▶ **STATED TASK**:
Print the lines below verbatim, leaving out the pictures.

==== GIVEN ENTRIES

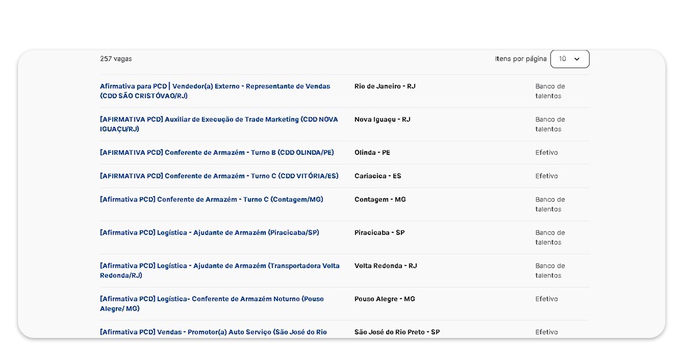Click the Efetivo tag in Pouso Alegre row

[546, 299]
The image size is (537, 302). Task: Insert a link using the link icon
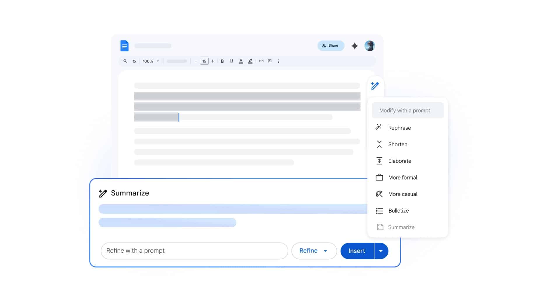coord(261,61)
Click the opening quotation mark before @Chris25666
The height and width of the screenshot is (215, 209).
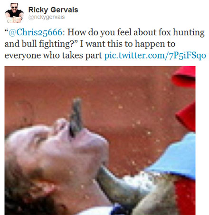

========

▶ **RESULT FOR THIS EXERCISE**:
Click the Efetivo tag in Pouso Alegre row

[546, 299]
The image size is (537, 302). Task: Insert a link using the link icon
coord(261,61)
Click the opening quotation mark before @Chris25666
The height and width of the screenshot is (215, 209).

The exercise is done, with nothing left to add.